A comprehensive therapy using nano cubic liquid crystal to fight drug resistance

A comprehensive therapy using nano cubic liquid crystal to fight drug resistance

The world health organization who announced that antibiotic resistance is one of the top ten public health threats in the world.

Gram negative bacteria such as Acinetobacter baumannii, Pseudomonas aeruginosa and Klebsiella pneumoniae are all listed in the WHO priority pathogen list, and new treatment options are urgently needed. One of the main reasons why these organisms are so difficult to treat is that they are surrounded by an outer membrane (OM) as an impermeable barrier to prevent antibiotics from reaching targets in bacteria. Therefore, polymyxin, which can be obtained clinically as polymyxin B (PMB) and polymyxin E, is considered to be the last-line therapy for the treatment of antimicrobial resistant gram-negative organisms. Polymyxin initially binds to lipopolysaccharide (LPS) located in the outer lobule of gram-negative bacterium OM, causing considerable om disintegration and eventually cell death. However, the global reports of polymyxin resistance have increased, threatening the effectiveness of these important antibiotics. At present, only a few new antibiotics are being developed.

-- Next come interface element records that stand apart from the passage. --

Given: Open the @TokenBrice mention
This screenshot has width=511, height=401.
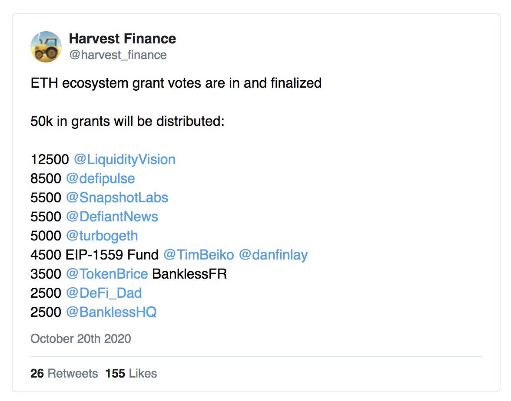Looking at the screenshot, I should tap(107, 274).
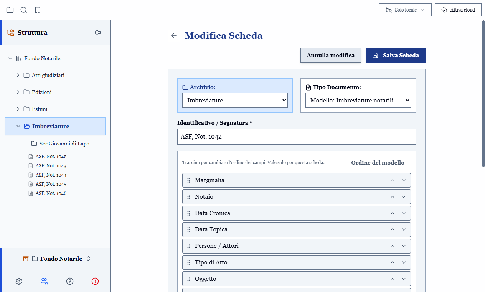This screenshot has height=292, width=485.
Task: Open the bookmark icon in top bar
Action: tap(38, 10)
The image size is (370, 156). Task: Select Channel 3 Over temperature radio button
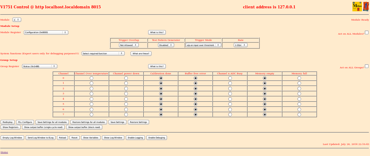[91, 94]
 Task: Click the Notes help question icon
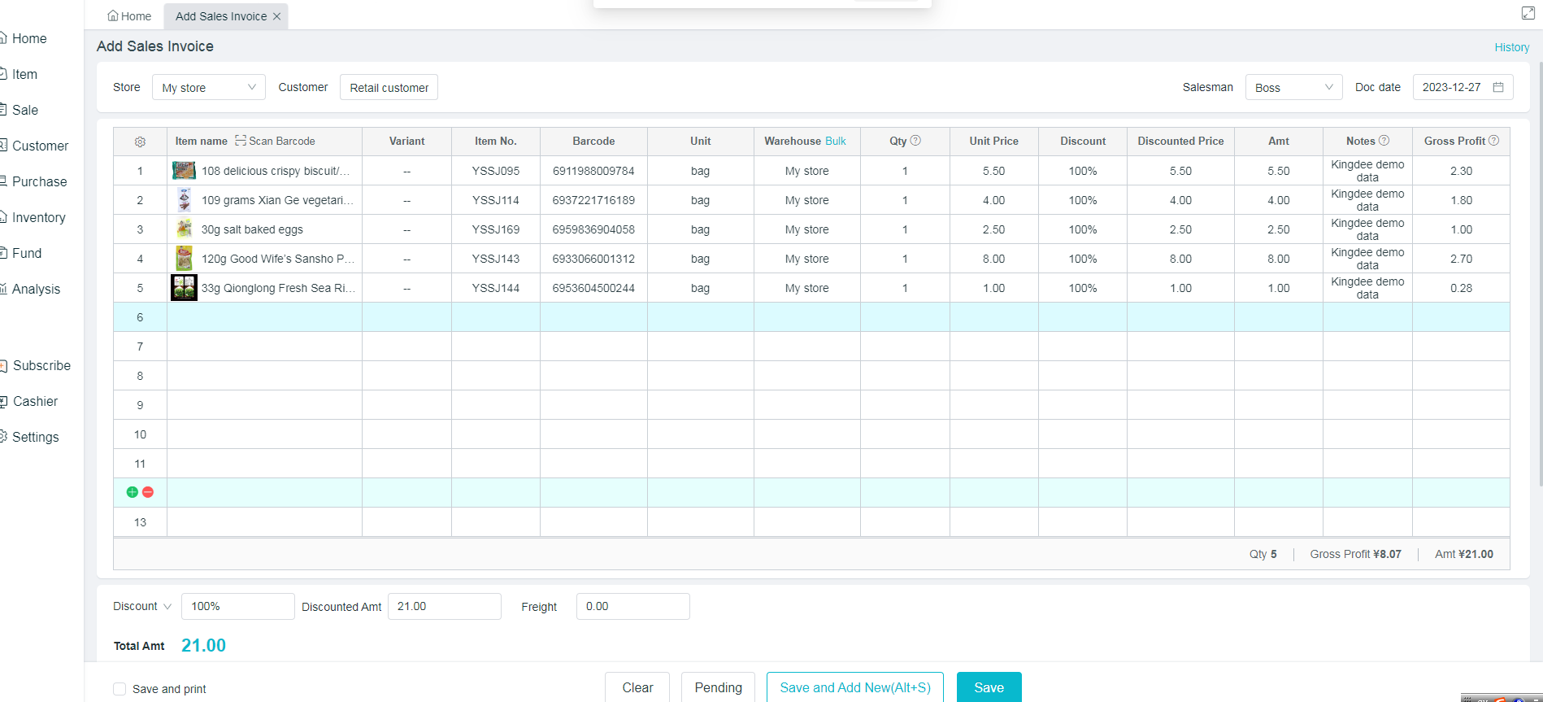[1384, 141]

With the depletion of antimicrobial pipelines and the increasing prevalence of gram-negative superbacteria, there is an urgent need for new treatment options that may be suitable for combating these antimicrobial resistant gram-negative "superbacteria". Using existing polymyxin in combination with other antibiotic or non antibiotic adjuvants to improve bacterial killing is a promising strategy. Another method of overcoming antimicrobial resistance involves loading antimicrobial agents into nanoparticles, which transport antibiotics to their bacterial target sites. Because nano cubic liquid crystal and polymyxin destroy the outer membrane of Gram-negative bacteria through different mechanisms, a group of Monash University researchers tested the antibacterial activity of nano cubic liquid crystal Cubosomes loaded with polymyxin, and explored alternative strategies for comprehensive treatment of pathogens through the combination of nano cubic liquid crystal and polymyxin.

Compared with polymyxin B loaded nano cubic liquid crystal or polymyxin and nano cubic liquid crystal alone, polymyxin treatment significantly improved the antibacterial activity. Confocal microscope and neutron reflectometer show that superior multi therapeutic activity can be obtained through two-step process.

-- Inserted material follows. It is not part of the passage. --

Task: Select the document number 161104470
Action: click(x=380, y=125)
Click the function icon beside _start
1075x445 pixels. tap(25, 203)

First, the electrostatic interaction between polymyxin and lipid A initially destroys the stability of the outer membrane. Subsequently, through the lipid exchange process, the influx of nano cubic liquid crystals leads to further membrane damage. These findings suggest that nanoparticle based multidrug therapy can be used as an improved alternative to traditional drug loaded lipid nanoparticles in the treatment of "superbacteria".

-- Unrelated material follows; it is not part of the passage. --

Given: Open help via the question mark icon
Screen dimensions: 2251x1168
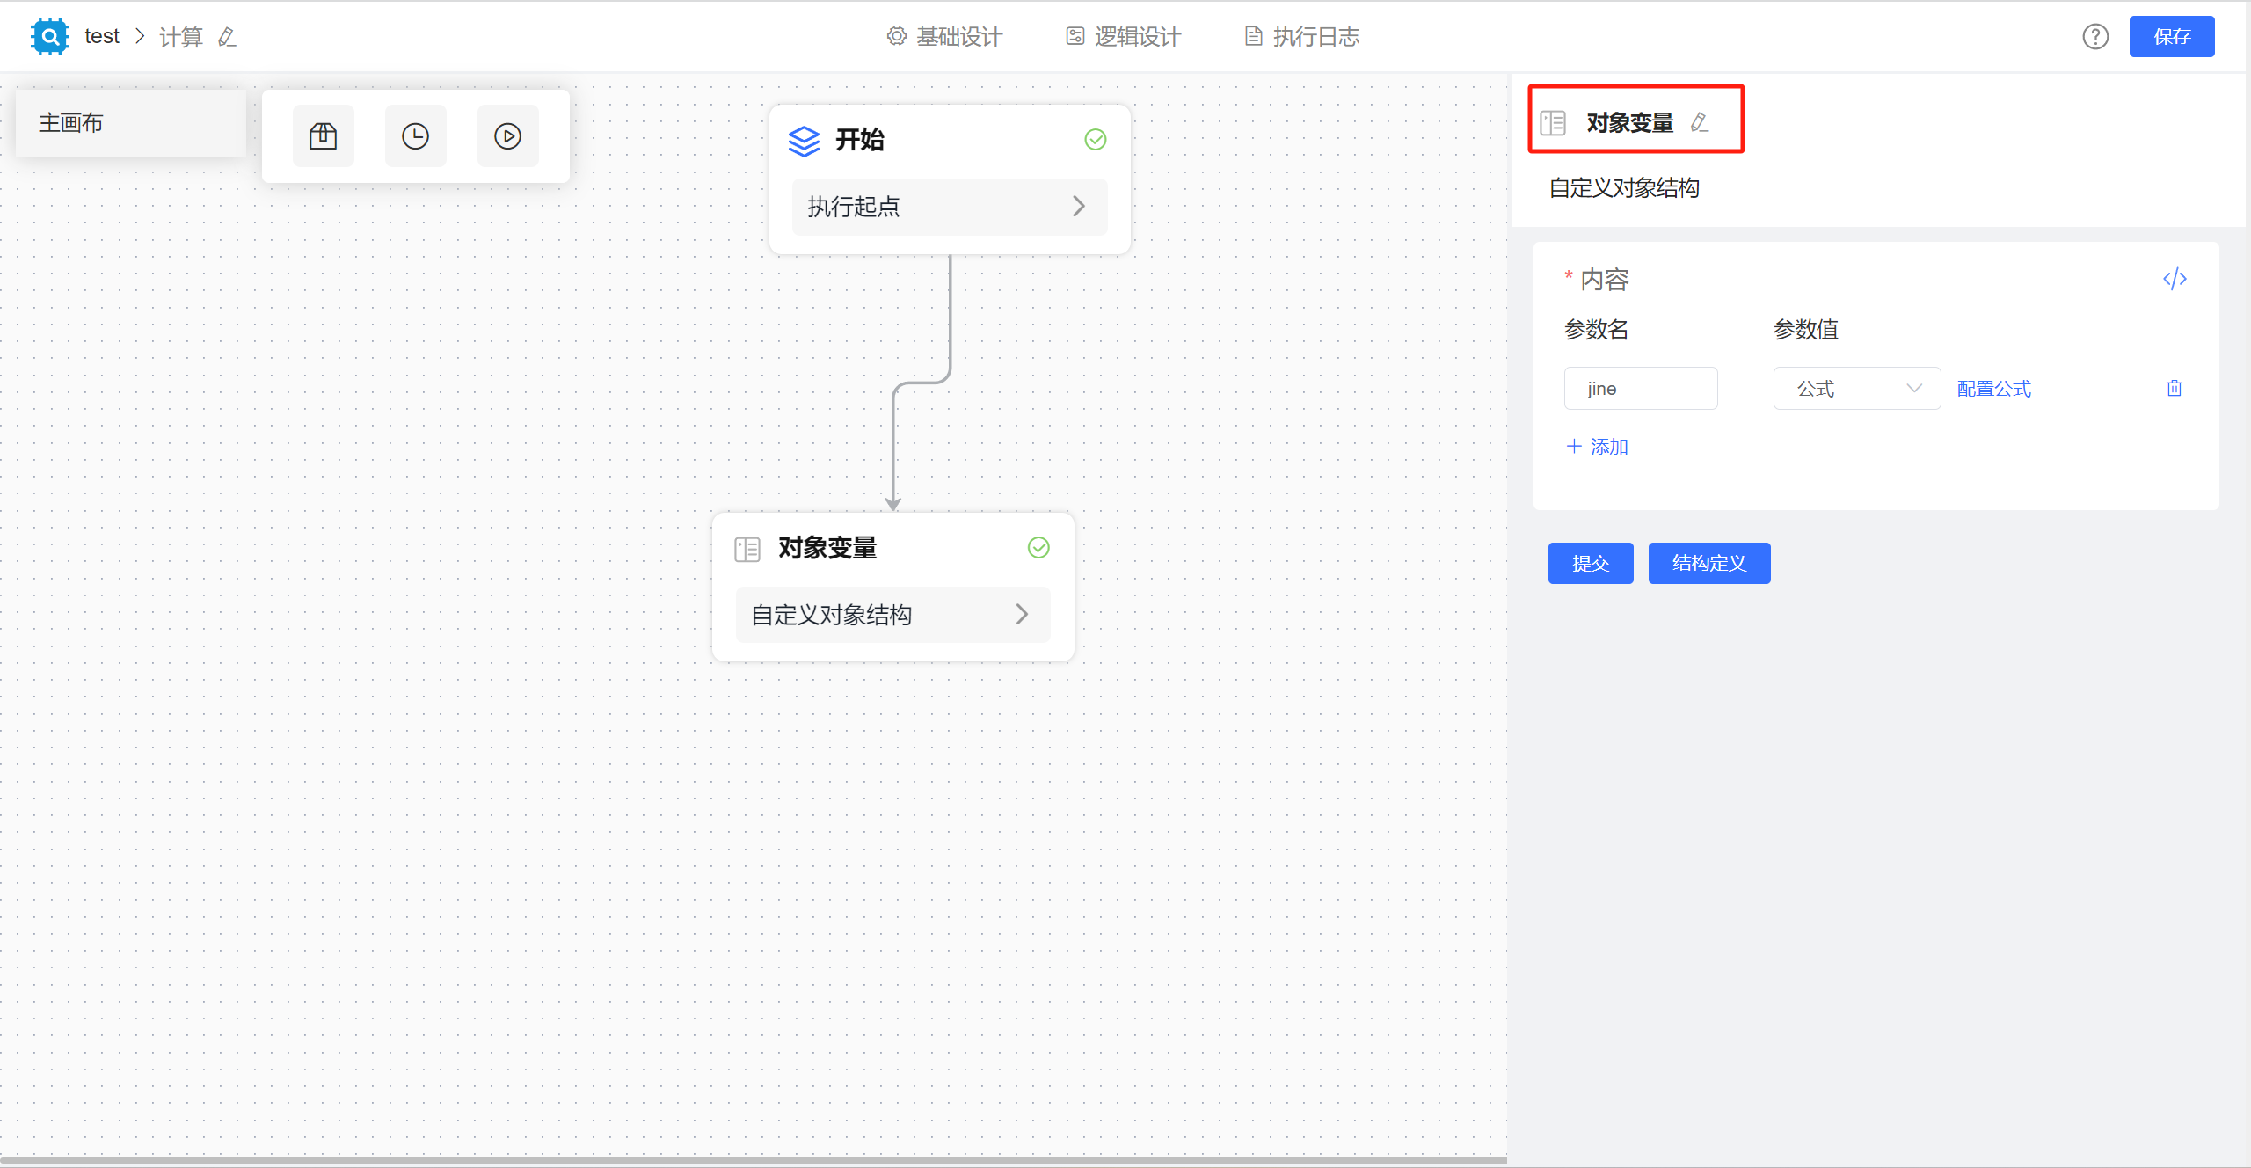Looking at the screenshot, I should pos(2096,36).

Although nanoparticles have been specially used as antimicrobial carriers for a long time, in order to overcome antimicrobial drug resistance, the application of nanoparticles based carriers in antibiotic multidrug therapy has been ignored.

Lyotropic liquid crystal nanoparticles such as nano cubic liquid crystals have been used as carriers to deliver antibiotics to cells and destroy the membrane integrity of LPS deficient bacteria (Acinetobacter baumannii 19606r and Acinetobacter baumannii 5075d) by dissolving OM.

In this study, the researchers hypothesized that the combination of nano cubic liquid crystals and antibiotics (such as PMB) will also destabilize OM, which may become a new strategy against antibiotic resistant bacteria.

The researchers selected four key antibiotics commonly used against Gram-negative bacteria but with different modes of action (amikacin, aztreonam, doripenem and PMB) for the study of Acinetobacter baumannii, Pseudomonas aeruginosa and Klebsiella pneumoniae (Fig. 1a)). In vitro results showed that in the polycondensation therapy with nano cubic liquid crystal, only membrane targeting PMB enhanced the bacterial killing against each pathogen examined. Subsequently, the antibacterial activity of PMB loaded nano cubic liquid crystal was compared with the multi therapy treatment of PMB and nano cubic liquid crystal (Fig. 1b), which showed that the multi therapy clinically relevant concentration of PMB and nano cubic liquid crystal was better than that of PMB loaded nano cubic liquid crystal in terms of bacterial killing. Subsequently, confocal microscopy and neutron reflectometry (NR) were used to study the detailed interaction between PMB / nano cubic liquid crystal and model bacterial OM, so as to determine the mechanism supporting enhanced antibacterial activity. This study is the first to explore the effect of multiple treatment of Gram-negative pathogens with antibiotics and lyotropic liquid crystal lipid nanoparticle carrier on bacterial killing. The findings provide new insights that will help design new nanoparticles and therapies as potential adjuvants for existing and emerging antibiotics.